La coopération avec l'étranger et les relations internationales ont été fructueuses, surtout
pour les grandes sociétés actives dans le commerce. Le bénéfice tiré des échanges avec
l'étranger a varié entre 300 et 790 millions de francs chaque année depuis 1970. En 1999, il
a atteint 608 millions, en 2000, 468 millions de francs. Ces bénéfices ont été intéressants
pour les sociétés concernées, mais aussi pour les consommateurs et l'économie, pour autant que ces bénéficies aient été répercutés sur la population…..
La coopération avec l'étranger était et est aussi avantageuse pour d'autres raisons, par
exemple dans le cas d'un arrêt soudain d'une installation importante de 1'000 MW comme
Leibstadt ou Gösgen. Dans ce cas, une aide de l'étranger serait indispensable pour maintenir la régulation et la stabilité du réseau. En plus, certains aménagements électriques sont
le fruit d'une collaboration internationale, par exemple sur le Rhin ou le Doubs ou sur le
territoire de deux pays, comme Emosson ou Hinterrhein. Mais encore une fois: Le leitmotiv,
le motif dominant, était l'auto-approvisionnement.
A cette caractéristique de notre système était et est toujours étroitement lié le monopole
qui gouverne l'approvisionnement en électricité dans notre pays. Nous comptons plus de
1'000 sociétés sur notre territoire, petites et grandes, et toutes sans concurrence. Le tableau de la structure de la branche électrique sur notre territoire se présente comme un
vrai "patch-work" de nombreuses sociétés de production et de distribution. Leurs activités
sont fondées sur des accords de concession ou de livraison, le client captif n'ayant pas droit
à l'acheminement d'électricité, à savoir qu'il ne peut pas choisir son fournisseur.

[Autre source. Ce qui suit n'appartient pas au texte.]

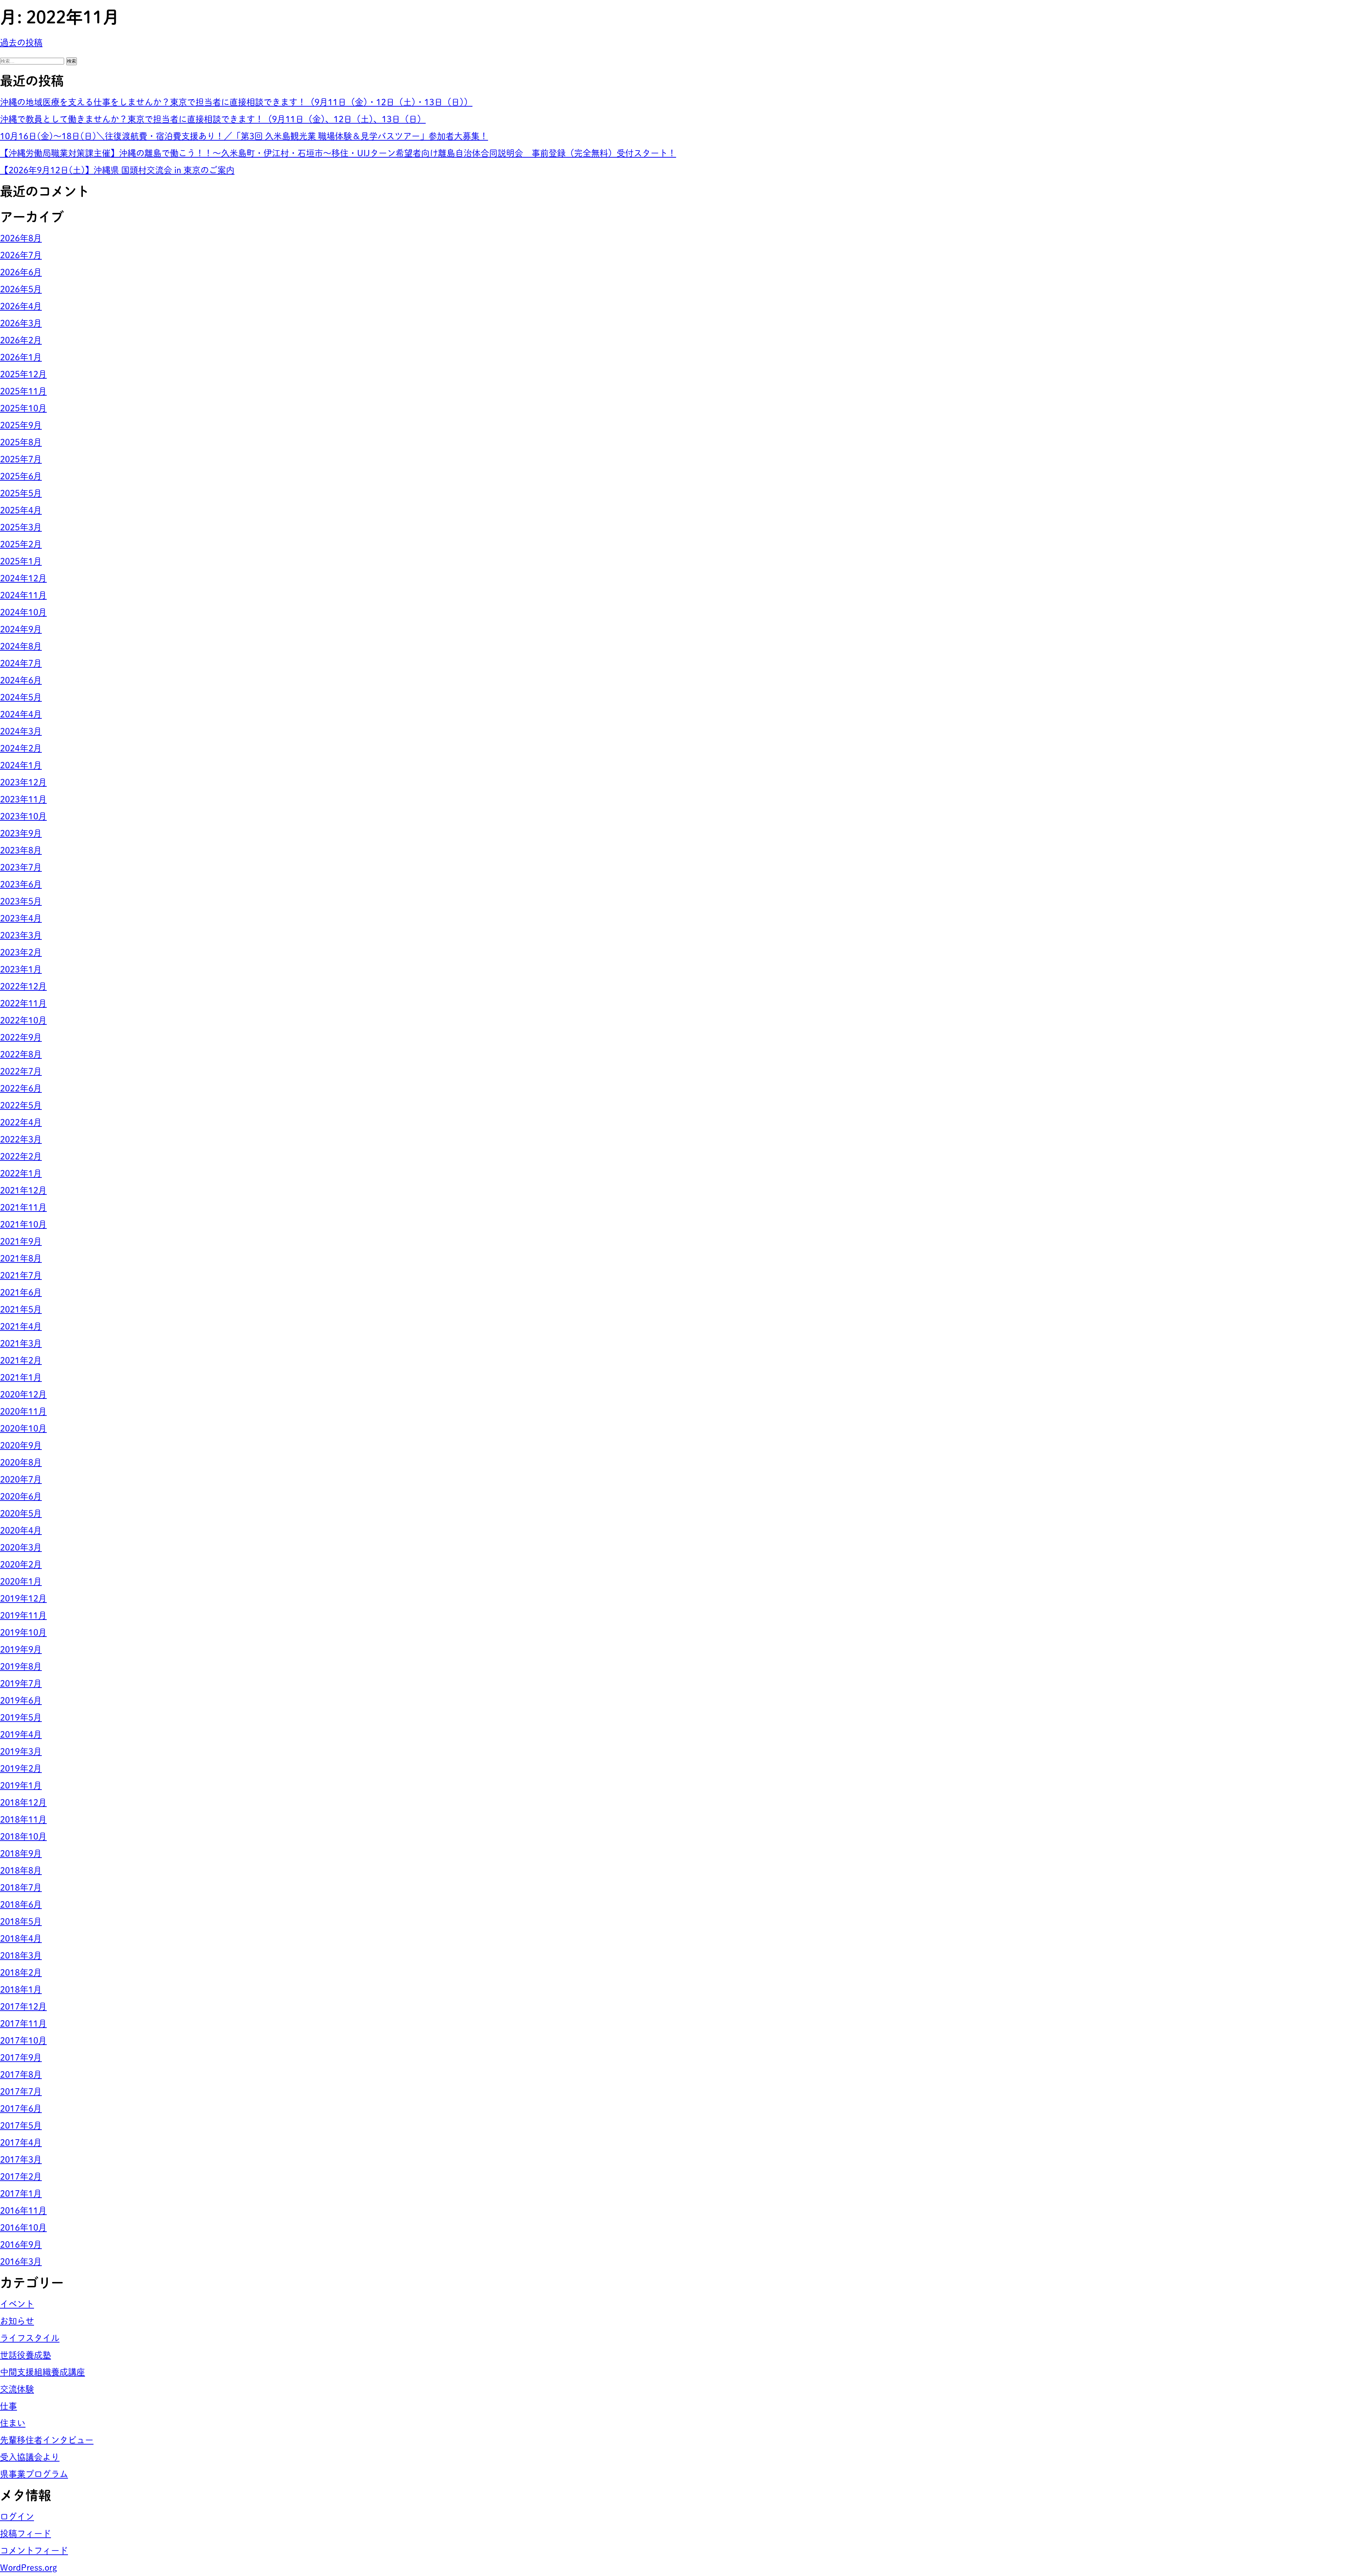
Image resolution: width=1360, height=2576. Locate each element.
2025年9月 (21, 425)
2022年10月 (23, 1020)
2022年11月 (23, 1003)
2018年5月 (21, 1921)
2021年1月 (21, 1377)
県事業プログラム (34, 2474)
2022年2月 (21, 1156)
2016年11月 (23, 2210)
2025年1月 (21, 561)
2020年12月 (23, 1394)
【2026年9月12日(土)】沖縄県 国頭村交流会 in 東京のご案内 (117, 170)
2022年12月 (23, 986)
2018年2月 (21, 1972)
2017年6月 (21, 2108)
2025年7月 (21, 459)
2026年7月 (21, 255)
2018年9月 (21, 1853)
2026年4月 (21, 306)
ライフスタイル (30, 2338)
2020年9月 (21, 1445)
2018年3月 (21, 1955)
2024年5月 (21, 697)
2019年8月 (21, 1666)
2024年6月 (21, 680)
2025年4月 (21, 510)
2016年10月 (23, 2227)
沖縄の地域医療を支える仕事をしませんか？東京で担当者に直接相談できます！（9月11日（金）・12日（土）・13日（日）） (236, 102)
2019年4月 (21, 1734)
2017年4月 (21, 2142)
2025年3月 (21, 527)
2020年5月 (21, 1513)
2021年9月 (21, 1241)
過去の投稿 (21, 42)
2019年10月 (23, 1632)
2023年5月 (21, 901)
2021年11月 (23, 1207)
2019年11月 (23, 1615)
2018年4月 (21, 1938)
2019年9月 (21, 1649)
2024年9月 (21, 629)
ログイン (17, 2516)
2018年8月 (21, 1870)
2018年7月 (21, 1887)
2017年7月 (21, 2091)
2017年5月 (21, 2125)
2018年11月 (23, 1819)
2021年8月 (21, 1258)
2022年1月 (21, 1173)
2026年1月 (21, 357)
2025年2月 (21, 544)
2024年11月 (23, 595)
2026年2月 (21, 340)
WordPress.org (28, 2567)
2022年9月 (21, 1037)
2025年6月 (21, 476)
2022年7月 (21, 1071)
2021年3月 (21, 1343)
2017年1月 (21, 2193)
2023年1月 (21, 969)
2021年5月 (21, 1309)
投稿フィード (25, 2533)
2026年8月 (21, 238)
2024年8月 (21, 646)
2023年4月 (21, 918)
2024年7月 (21, 663)
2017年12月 (23, 2006)
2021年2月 (21, 1360)
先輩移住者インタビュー (47, 2440)
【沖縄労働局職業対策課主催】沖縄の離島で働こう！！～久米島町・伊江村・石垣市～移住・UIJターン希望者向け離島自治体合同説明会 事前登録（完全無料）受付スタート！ (338, 153)
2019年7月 (21, 1683)
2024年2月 (21, 748)
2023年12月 (23, 782)
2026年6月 (21, 272)
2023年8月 (21, 850)
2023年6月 (21, 884)
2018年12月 (23, 1802)
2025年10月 (23, 408)
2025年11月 (23, 391)
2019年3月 (21, 1751)
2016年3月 (21, 2261)
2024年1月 (21, 765)
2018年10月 (23, 1836)
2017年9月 (21, 2057)
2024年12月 (23, 578)
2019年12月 (23, 1598)
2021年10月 (23, 1224)
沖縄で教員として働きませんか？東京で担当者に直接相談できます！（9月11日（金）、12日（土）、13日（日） (213, 119)
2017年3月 (21, 2159)
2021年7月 (21, 1275)
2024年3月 (21, 731)
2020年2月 (21, 1564)
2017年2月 (21, 2176)
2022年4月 (21, 1122)
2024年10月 (23, 612)
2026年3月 (21, 323)
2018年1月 (21, 1989)
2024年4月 (21, 714)
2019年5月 (21, 1717)
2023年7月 (21, 867)
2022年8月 (21, 1054)
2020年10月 (23, 1428)
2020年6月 (21, 1496)
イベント (17, 2304)
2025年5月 (21, 493)
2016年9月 (21, 2244)
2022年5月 (21, 1105)
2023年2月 (21, 952)
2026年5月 (21, 289)
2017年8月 (21, 2074)
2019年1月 (21, 1785)
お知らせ (17, 2321)
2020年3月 (21, 1547)
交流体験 (17, 2389)
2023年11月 (23, 799)
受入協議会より (30, 2457)
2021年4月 (21, 1326)
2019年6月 (21, 1700)
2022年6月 (21, 1088)
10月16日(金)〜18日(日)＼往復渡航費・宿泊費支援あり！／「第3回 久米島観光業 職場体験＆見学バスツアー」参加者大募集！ (244, 136)
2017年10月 (23, 2040)
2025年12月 (23, 374)
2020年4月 (21, 1530)
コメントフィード (34, 2550)
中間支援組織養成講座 (42, 2372)
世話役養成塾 (25, 2355)
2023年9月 (21, 833)
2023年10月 (23, 816)
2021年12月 (23, 1190)
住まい (13, 2423)
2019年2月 (21, 1768)
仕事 (8, 2406)
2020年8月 (21, 1462)
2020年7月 (21, 1479)
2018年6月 (21, 1904)
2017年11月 (23, 2023)
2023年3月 (21, 935)
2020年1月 (21, 1581)
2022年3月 (21, 1139)
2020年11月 (23, 1411)
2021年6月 (21, 1292)
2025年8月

Ce régime n'est pas du tout aussi mauvais que le décrivent bon nombre de nos politiciens. Il
avait et a ses désavantages. Ce client captif ne souffrait à vrai dire pas de cette situation.
L'électricité était disponible à chaque moment, pour n'importe quelle quantité, et à un prix
raisonnable. La question de la survie de l'économie électrique ne se posait toujours pas.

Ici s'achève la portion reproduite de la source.